Why I Don’t Make Bucket Lists:
You might end up holding out. Bucket list items will be your priority, and you might end up holding out for them instead of taking awesome opportunities. Great opportunities come around way more than once in a lifetime, like cheap tickets to Iceland or a chance to go camping with friends. You might be missing out on great experiences just to check something else off the list.
The term “bucket list” implies an ending. We all seem to think that ending is far off. You might end up putting a trip or a ride in a hot air balloon off because there’s “so much time”. Take it from me, there is NOT “so much time”. You never know when life will be stripped away from you, whether it’s the end of your life or the inability to partake in such things on your bucket list.
You don’t want regrets. Just like the above said, your life can stop at any moment (whether because of sickness, and accident, a disease, or death). Nothing would be worse than sitting on your sickbed or deathbed regretting all the things you didn’t have a chance to do on your bucket list. If you take opportunities as they come and, alternatively, plan for something you really want to do, you’ll be less likely to have regrets. But if I wrote something down and didn’t end up doing it, I would just feel sorry for myself. A good benefit from not being tied to a bucket list would be the ease in looking back to see how much you’ve accomplished and how those accomplishments have blessed you.
A bucket list is a wishlist, not a plan. A bucket list is more like a wishlist – a dream of what you want to do. But to make it reality, you must plan. Try having goals and objectives (aka: a plan) for every year instead of a bucket list. Write your goals (what you want to do) and objectives for each goal (how you plan to achieve the goal). A bucket list doesn’t help you. It just reminds you what you haven’t done.

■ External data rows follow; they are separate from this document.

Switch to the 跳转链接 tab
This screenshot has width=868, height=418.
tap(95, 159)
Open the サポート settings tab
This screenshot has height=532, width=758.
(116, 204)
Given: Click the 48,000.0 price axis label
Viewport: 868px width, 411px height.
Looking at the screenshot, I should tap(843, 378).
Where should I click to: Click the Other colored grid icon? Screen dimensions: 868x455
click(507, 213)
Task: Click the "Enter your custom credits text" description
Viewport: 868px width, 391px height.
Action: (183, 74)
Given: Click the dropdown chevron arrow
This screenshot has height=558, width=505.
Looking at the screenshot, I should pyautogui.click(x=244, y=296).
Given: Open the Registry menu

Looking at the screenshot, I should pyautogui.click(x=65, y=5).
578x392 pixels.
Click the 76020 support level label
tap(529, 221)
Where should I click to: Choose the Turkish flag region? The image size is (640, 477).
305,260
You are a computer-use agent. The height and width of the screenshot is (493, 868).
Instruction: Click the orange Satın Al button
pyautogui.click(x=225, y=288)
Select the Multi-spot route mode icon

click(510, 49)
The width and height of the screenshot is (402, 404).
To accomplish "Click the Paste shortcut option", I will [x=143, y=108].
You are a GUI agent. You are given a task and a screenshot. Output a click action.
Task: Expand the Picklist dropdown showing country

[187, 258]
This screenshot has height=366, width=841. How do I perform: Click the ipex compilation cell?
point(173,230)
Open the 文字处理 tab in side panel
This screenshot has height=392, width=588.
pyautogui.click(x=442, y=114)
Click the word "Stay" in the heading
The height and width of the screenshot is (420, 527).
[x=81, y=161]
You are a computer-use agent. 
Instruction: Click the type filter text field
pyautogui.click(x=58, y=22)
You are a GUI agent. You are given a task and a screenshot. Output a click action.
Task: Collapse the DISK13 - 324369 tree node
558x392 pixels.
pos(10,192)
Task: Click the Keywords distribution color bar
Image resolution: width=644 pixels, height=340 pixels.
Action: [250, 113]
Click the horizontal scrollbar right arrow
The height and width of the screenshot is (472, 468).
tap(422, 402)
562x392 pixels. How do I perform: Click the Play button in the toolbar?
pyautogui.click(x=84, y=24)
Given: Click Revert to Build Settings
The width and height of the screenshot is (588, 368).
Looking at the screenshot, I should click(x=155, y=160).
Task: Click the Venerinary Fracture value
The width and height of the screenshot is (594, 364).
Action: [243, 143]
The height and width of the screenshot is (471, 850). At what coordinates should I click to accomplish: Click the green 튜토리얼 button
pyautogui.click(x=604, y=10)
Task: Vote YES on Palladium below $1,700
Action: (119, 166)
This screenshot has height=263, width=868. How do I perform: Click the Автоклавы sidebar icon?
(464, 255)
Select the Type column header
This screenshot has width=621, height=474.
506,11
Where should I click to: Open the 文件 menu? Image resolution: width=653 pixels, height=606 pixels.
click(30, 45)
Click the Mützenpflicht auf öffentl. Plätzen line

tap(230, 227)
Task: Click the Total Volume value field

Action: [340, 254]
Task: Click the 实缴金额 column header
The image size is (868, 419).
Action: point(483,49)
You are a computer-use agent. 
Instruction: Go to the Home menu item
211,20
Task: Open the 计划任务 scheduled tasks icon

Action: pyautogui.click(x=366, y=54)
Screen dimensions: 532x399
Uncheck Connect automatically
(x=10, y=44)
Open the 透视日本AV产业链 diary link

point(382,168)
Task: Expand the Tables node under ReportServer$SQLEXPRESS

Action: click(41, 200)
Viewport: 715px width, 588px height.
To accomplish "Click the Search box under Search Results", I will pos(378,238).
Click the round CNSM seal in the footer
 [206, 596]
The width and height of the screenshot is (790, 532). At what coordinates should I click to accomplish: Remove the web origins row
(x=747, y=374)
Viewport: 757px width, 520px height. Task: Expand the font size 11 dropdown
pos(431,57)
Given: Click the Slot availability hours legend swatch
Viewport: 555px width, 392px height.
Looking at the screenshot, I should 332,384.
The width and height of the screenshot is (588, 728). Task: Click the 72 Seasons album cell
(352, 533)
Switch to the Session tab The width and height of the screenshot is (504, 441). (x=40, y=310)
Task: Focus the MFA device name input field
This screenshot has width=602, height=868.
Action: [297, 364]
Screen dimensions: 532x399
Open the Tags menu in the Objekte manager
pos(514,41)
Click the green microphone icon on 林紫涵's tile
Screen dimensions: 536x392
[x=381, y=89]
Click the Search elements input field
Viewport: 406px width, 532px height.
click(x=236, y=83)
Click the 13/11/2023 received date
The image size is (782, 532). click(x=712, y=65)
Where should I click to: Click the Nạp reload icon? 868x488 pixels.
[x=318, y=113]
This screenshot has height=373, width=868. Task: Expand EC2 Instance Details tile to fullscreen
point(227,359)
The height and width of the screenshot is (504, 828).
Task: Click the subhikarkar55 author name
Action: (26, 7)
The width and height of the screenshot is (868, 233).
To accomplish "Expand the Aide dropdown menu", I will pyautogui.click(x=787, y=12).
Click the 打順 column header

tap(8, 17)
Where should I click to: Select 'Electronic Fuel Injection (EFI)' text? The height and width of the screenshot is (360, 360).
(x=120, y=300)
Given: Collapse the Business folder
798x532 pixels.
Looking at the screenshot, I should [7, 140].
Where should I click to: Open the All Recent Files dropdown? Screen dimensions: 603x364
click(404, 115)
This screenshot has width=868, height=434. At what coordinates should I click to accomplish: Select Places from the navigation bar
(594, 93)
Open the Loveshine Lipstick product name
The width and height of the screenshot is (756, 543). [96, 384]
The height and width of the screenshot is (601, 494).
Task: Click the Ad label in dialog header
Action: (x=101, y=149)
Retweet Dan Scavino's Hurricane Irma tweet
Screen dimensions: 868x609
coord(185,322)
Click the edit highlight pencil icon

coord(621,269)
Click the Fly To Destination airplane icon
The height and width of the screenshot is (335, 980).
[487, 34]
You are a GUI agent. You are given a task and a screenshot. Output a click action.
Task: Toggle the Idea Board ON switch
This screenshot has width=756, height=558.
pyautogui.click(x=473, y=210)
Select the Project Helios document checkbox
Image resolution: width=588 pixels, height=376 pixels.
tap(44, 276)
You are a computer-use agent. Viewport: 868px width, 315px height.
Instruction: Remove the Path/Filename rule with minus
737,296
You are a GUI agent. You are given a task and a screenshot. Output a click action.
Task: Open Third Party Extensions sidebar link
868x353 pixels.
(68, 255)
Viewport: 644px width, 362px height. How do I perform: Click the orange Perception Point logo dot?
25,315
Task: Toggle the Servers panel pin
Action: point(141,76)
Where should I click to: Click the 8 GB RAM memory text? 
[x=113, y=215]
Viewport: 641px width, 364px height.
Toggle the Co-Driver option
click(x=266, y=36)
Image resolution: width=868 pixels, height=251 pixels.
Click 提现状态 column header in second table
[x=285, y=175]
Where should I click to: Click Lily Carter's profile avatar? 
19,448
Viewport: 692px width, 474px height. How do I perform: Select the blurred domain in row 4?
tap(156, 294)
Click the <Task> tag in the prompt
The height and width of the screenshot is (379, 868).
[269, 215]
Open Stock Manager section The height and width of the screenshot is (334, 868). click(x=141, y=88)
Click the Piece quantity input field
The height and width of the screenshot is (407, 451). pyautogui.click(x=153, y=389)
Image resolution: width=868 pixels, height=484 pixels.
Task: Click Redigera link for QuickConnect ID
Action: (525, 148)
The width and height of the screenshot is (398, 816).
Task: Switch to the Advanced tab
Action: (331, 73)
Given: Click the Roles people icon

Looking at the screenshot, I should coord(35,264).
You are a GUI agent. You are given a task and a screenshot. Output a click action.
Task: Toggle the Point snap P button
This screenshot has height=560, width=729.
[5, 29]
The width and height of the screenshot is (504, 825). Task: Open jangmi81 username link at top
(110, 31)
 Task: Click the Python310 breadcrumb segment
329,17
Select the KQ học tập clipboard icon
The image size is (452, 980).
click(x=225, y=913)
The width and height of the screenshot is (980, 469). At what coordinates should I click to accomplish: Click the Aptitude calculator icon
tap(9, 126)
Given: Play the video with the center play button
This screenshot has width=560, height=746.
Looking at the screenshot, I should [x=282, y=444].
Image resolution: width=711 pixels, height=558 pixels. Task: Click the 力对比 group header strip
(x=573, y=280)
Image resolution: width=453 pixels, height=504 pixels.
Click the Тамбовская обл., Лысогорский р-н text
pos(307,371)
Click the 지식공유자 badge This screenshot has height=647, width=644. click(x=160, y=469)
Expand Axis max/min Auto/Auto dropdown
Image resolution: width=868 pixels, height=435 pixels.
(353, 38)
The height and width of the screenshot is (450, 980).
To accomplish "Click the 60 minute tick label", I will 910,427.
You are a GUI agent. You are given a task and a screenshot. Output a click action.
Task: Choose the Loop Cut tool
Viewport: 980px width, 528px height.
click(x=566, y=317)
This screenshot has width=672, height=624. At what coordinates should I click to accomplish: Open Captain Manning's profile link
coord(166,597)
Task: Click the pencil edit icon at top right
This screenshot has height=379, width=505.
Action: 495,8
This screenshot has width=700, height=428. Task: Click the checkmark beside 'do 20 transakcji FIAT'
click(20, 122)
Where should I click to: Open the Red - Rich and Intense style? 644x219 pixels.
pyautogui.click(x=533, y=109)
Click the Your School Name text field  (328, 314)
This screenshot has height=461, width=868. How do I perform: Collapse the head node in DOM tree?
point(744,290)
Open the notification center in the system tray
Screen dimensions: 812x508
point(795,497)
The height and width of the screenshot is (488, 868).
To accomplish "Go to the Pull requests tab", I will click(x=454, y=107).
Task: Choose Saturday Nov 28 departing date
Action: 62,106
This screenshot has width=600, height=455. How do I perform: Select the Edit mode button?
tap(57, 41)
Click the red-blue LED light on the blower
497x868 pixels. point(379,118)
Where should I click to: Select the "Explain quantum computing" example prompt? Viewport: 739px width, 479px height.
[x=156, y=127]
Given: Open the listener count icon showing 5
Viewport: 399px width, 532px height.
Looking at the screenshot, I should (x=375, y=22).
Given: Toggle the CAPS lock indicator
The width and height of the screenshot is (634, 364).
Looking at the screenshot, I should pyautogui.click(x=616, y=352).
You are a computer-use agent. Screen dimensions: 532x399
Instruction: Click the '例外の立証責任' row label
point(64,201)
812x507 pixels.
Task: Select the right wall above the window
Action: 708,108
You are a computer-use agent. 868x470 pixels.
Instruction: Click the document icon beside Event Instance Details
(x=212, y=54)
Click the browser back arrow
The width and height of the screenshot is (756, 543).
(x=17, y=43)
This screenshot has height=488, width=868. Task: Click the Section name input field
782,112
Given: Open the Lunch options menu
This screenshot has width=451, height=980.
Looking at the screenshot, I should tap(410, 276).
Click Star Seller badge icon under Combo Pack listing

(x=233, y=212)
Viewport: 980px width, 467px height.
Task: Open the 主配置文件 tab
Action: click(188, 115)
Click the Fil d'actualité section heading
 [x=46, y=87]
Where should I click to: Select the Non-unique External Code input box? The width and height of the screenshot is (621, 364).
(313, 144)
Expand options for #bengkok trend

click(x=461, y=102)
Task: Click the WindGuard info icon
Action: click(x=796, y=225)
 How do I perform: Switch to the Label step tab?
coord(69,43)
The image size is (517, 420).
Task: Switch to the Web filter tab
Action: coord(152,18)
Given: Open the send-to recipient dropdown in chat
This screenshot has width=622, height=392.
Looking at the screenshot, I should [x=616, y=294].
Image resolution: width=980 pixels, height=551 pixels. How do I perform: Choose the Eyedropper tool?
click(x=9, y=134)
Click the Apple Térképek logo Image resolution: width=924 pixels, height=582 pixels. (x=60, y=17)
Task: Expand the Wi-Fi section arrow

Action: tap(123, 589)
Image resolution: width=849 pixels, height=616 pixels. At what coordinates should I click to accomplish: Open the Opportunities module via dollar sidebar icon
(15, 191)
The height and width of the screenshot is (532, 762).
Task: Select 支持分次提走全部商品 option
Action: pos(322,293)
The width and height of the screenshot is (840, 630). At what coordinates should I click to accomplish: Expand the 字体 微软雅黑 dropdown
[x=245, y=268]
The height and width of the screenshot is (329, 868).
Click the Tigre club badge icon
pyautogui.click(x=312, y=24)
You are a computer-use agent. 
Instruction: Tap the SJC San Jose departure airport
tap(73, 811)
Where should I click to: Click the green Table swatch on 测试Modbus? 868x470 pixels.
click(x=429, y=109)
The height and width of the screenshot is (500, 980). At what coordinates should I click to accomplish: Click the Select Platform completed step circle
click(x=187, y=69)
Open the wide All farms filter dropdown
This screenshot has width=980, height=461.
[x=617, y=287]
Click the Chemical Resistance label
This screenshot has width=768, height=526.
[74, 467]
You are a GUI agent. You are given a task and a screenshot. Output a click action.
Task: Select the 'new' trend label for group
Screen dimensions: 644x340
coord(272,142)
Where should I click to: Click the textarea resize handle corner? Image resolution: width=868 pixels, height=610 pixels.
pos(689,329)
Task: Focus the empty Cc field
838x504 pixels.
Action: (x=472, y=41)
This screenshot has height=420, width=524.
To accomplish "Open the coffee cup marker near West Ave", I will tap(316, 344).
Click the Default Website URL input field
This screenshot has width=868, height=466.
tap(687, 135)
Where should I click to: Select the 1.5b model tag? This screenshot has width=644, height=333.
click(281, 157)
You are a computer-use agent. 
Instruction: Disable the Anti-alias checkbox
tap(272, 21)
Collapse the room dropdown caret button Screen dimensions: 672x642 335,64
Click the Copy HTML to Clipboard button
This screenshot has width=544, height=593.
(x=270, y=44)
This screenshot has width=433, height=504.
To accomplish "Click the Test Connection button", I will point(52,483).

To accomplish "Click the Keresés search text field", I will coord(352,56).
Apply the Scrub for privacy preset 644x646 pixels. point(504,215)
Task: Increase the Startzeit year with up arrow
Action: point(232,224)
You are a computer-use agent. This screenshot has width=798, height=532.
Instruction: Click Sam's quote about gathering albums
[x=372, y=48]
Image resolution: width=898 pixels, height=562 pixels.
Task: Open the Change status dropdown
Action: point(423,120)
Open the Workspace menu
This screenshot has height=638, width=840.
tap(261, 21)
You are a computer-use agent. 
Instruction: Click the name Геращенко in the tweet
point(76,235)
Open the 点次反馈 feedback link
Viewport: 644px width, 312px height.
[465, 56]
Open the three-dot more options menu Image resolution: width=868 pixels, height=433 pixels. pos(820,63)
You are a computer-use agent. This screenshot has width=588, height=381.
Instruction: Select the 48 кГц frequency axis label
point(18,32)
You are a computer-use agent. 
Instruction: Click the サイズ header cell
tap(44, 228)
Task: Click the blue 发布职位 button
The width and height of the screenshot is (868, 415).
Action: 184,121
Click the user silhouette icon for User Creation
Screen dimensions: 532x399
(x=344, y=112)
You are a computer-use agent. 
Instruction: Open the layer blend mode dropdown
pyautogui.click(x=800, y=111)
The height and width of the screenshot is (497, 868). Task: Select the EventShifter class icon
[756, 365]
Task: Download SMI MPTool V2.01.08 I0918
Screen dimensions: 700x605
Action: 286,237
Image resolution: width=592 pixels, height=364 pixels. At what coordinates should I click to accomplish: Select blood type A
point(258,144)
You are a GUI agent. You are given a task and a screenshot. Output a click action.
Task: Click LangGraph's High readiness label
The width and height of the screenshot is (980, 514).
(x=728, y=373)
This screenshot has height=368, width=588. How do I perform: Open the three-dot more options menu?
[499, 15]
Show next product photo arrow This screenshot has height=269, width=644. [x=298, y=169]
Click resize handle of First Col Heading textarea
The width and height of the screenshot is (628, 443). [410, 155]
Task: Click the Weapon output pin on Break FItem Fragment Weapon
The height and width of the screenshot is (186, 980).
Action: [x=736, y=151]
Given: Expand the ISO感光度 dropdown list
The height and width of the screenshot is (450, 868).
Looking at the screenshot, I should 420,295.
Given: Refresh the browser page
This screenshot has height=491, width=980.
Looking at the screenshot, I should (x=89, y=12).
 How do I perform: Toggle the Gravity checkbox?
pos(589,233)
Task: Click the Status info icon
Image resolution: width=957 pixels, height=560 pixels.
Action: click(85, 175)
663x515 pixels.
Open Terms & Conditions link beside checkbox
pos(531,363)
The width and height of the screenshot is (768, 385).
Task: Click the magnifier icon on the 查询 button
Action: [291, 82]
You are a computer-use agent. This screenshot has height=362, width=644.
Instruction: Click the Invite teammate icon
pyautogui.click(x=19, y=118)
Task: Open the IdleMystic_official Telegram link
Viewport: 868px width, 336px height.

The term “bucket list” is a negative way of thinking. Bucket list is derived from the expression “kicking the bucket” which means death. Instead of listing things that you hope to do before you die, you can turn it around and live positively. Planning for the next couple of years shows that you are living life rather than wishing things might happen before you kick the bucket. By writing a bucket list, you’re thinking in terms of what limits us as human beings – the days we have before we die. Instead, think about the endless possibilities we have in this life. Even if it’s a short life, there are endless possibilities.
Your life isn’t a checklist. Although to-do lists are sometimes helpful, it’s still disheartening when we don’t get everything on the to-do list done for the day. Just like your day should account for more than a list, so should your life, and even more so. Because it’s your LIFE. You might not have ever had “raise a family” or “buy a house” or even “eat healthier” on your bucket list, but that is definitely something to celebrate!
What should I do instead of bucket lists?
If you have an experience, a place you want to visit, or something you really want to accomplish, write out your goals and objectives to make that happen. Tacking a list to your mirror won’t help you, it will just remind you what you haven’t done yet, or what you’ve sacrificed to make those things happen. But goals and objectives are, by definition, blueprints to help you reach what you want to happen in your life.
Take it from me. I had to quit my job and couldn’t stay qualified with needed credentials in order to maybe do that job later, all because of my health. There were multiple other career paths that I tried and failed at because of my health. I have had to give up dreams of hiking the Pacific Crest Trail and having kids, all because of my health.
But now that I don’t have a bucket list to remind me of my so-called failures, I can enjoy life and the opportunities that it gives me.